Miguel Vicente, de 28 anos, de Sintra, concluiu hoje uma prova de 10 km apesar de nascer com paralisia cerebral. O momento foi vivido com emoção pela família, que descreveu as lágrimas de alegria no final.
Miguel nasceu após uma gravidez que quase durou 42 semanas. O parto não foi de cesariana e o bebé ficou sem oxigénio durante o nascimento, sendo retirado sem choros. Diagnosticaram-lhe paralisia cerebral nas primeiras semanas. Hoje, embora com dificuldades, ele consegue falar e locomover-se com progressão gradual.
Desde pequeno, a família procurou terapias para promover a independência, incluindo uso de talas. O desporto entrou pela via do pai, passando pela natação e pelo futebol até chegar à corrida. O treino é progressivo, adaptado ao tempo de Miguel, segundo as treinadoras.
A paralisia cerebral afeta o controlo muscular e a coordenação, o que torna o desafio de correr ainda mais significativo. O apoio familiar é diagnóstico pela própria irmã da família, que descreve o espírito de superação de Miguel.

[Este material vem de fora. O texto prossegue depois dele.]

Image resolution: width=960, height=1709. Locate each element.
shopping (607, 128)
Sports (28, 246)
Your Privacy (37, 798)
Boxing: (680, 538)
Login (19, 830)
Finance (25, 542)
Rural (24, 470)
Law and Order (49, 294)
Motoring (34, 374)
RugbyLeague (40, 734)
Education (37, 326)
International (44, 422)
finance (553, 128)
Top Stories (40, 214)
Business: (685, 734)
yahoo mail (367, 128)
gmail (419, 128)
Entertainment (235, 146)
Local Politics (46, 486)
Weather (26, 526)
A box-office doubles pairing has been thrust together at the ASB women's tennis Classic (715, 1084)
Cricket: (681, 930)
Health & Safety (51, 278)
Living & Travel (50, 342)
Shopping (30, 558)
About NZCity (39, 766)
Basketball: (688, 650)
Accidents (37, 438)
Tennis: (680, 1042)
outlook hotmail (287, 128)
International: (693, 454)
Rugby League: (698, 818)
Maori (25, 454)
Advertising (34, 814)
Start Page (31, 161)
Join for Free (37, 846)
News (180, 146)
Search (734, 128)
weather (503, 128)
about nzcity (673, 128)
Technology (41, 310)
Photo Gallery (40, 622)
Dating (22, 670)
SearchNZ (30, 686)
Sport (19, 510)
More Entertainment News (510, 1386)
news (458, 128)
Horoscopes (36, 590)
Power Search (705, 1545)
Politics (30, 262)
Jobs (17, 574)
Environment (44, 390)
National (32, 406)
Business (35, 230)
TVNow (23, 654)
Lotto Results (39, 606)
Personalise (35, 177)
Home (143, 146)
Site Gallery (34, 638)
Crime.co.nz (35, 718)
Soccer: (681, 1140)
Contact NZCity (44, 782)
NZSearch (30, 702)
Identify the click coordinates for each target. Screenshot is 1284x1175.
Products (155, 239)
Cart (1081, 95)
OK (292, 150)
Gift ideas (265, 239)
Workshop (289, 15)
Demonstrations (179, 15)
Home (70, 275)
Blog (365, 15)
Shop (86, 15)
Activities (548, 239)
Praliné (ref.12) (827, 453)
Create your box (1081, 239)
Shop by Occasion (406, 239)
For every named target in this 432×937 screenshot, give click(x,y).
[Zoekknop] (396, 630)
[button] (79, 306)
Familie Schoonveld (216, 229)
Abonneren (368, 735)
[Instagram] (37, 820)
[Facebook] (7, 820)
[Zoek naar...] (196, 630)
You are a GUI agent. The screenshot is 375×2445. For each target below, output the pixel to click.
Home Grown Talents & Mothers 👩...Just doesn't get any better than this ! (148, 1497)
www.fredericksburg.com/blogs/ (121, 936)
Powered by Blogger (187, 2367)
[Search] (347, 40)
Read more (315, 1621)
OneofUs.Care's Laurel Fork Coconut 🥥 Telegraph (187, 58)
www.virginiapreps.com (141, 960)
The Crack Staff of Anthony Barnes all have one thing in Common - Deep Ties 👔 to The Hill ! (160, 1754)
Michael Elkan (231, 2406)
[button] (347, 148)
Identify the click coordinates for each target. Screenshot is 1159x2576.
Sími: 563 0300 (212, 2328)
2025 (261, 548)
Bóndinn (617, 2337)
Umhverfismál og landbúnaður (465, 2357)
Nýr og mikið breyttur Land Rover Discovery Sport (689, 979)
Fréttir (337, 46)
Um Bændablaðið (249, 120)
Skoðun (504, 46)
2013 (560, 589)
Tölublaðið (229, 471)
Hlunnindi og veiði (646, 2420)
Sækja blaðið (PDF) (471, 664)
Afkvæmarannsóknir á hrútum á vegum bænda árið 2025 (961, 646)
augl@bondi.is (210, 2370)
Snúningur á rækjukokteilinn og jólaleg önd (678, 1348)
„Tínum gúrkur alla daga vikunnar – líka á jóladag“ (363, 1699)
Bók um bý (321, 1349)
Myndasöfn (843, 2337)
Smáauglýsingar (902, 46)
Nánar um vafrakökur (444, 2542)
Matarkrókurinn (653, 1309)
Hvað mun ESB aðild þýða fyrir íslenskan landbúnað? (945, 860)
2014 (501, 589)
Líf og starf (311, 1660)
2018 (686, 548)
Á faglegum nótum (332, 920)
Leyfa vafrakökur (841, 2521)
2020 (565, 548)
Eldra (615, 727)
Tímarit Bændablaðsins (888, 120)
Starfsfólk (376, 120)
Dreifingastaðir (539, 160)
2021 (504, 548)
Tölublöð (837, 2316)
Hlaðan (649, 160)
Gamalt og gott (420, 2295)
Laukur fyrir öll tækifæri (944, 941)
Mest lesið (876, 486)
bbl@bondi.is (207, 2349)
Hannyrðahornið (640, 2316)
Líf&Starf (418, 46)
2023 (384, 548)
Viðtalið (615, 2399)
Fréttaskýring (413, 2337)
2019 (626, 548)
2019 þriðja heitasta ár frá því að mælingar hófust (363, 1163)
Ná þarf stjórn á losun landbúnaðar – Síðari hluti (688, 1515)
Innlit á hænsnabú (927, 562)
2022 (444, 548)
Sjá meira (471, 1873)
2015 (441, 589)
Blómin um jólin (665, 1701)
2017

Ao longo do percurso escolar, Miguel enfrentou episódios de bullying, mas manteve foco nos objetivos. A obtenção da carta de condução também foi uma meta alcançada. A prova de 10 km marca mais um passo na afirmação desportiva, com o próximo objetivo a meia-maratona de 21 km.
Desempenho e perspetivas
Miguel, acompanhado pela equipa de treino, continua a preparar-se para compromissos futuros, mantendo a participação ativa em atividades desportivas. O foco permanece na melhoria contínua e na autonomia diária.
Apoio e contexto
A família atribui o sucesso ao suporte de profissionais de saúde e às terapias de treino. Especialistas destacam que a prática desportiva pode contribuir para a melhoria da coordenação e da confiança em pessoas com paralisia cerebral.